I know it’s taboo in this day and age for any IP company to actually sell IP that it owns, but it seems to me that Classic Media should just up and sell the Gold Key characters outright to Valiant 3.0 — especially since the recent aborted revival of those characters by Dark Horse failed in part *because* they weren’t part of a larger revival of the Valiant 1.0 line.
Okay, okay, so Classic Media still thinks they could pull another Turok video game out of nowhere and make a gazillion dollars out of it or even make movies out of Magnus or Turok. Honestly, the way Classic Media has historically mismanaged the characters since Acclaim/Valiant 2.0 collapsed, that ain’t gonna happen.
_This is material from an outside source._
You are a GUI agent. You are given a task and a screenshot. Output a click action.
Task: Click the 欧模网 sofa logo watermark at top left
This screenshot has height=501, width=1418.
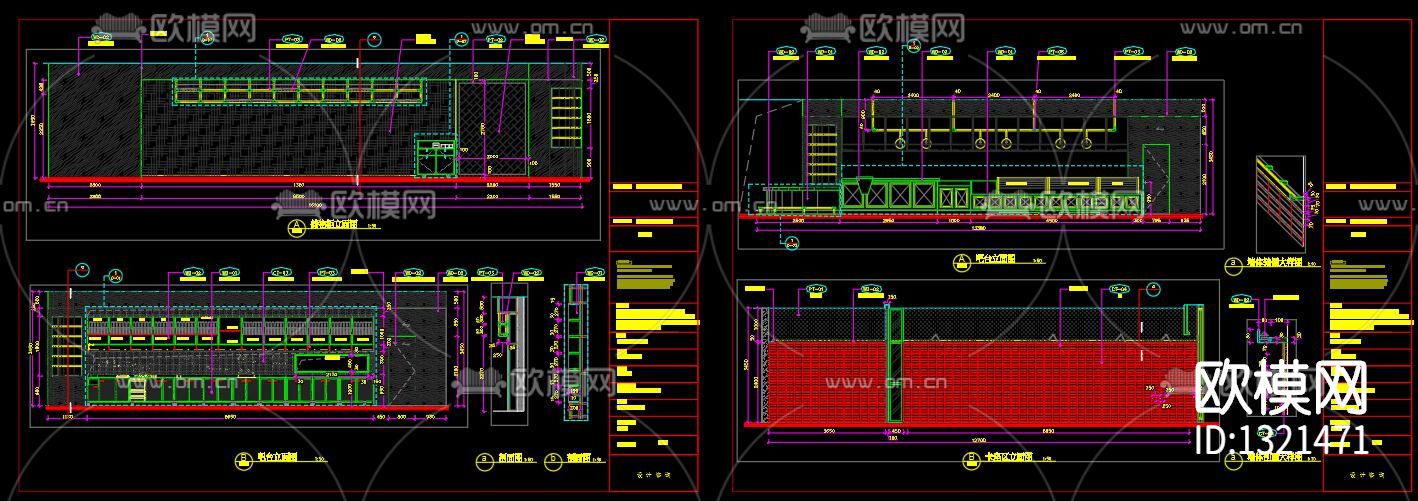click(176, 25)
Your analysis of the failure of Dark Horses GK line is right on the mark and exactly what I was saying on CBR the other day.Add in too many comics in the general market,publishing delays and a major economic downturn to the picture.Personally I was out of comics during the Valiant period and have stumbled across a few Valiant Late period GK’s. I wasn’t impressed with the crossover nonsense and the attempts to modernise Turok in particular.To me the Dark Horse take was a perfect launching point for these chracters but got buried by not being an exclusive line and on time.Quite frankly I don’t want to see them back with Valiant either.The chance of Valiant being successful in this market is slim to none and Gold Key needs to return on it’s own as an independent line dedicated to Gold Key and the chances of that happening successfully are even slimmer than Valiant’s.
I was never as big a fan of Turok or Solar as I was of the original valiant characters. X-O Manowar and Harbinger are the two that come to mind as the potential Batman and Superman.
Bloodshot is also great but I think you’re confusing him Magnus’s son. Bloodshot had nothing to do with Magnus. Magnus I love but god what horrors they’ve done with it recently.
Personally, I’m really looking forward to Archer & Armstrong, Shadowman and Eternal Warrior. I love the concepts for those characters and there is nothing in comics like them right now. If they create good comics I think they could do very very well.
I’m very excited!…Hell! there’s not a whole lot else to be excited about, but the movies that come out now a days…I can almost guaranty that Valiant will do well…Marvel and DC are proving, that with their desperate attempts, third parties are back!…Remember the 80′s. Valiant will do very well..Hollywood is also watching!!…XO, Bloodshot, Rai.
If Jim Shooter’s not editor-in-chief of the line, it doesn’t have a chance. The original Valiant skyrocketed to popularity during its first year when he had a hand in every single comic book they put out. Within months after him parting ways with the company, their whole lineup became virtually unreadable and sales quickly collapsed.
He spearheaded a massive resurgence of the comic book industry while he was editor-in-chief in Marvel from the late ’70s to the late ’80s. Within a few years after he left Marvel, the comic book industry forgot how to tell good superhero stories and has been in a more or less downward spiral ever since, other than that brief year when he stole tons of market share away from Marvel and DC by doing things right at Valiant.
Comics are so bad now that anyone who wants to make money in this industry would do well to invest in Jim Shooter’s knowledge and talent. He’s a good writer but even more importantly he’s a great editor. When he’s able to call the shots on an entire line of superhero comics you can expect great things. You can expect to see comic books that remind everyone why comics have in the past become beloved by so many people.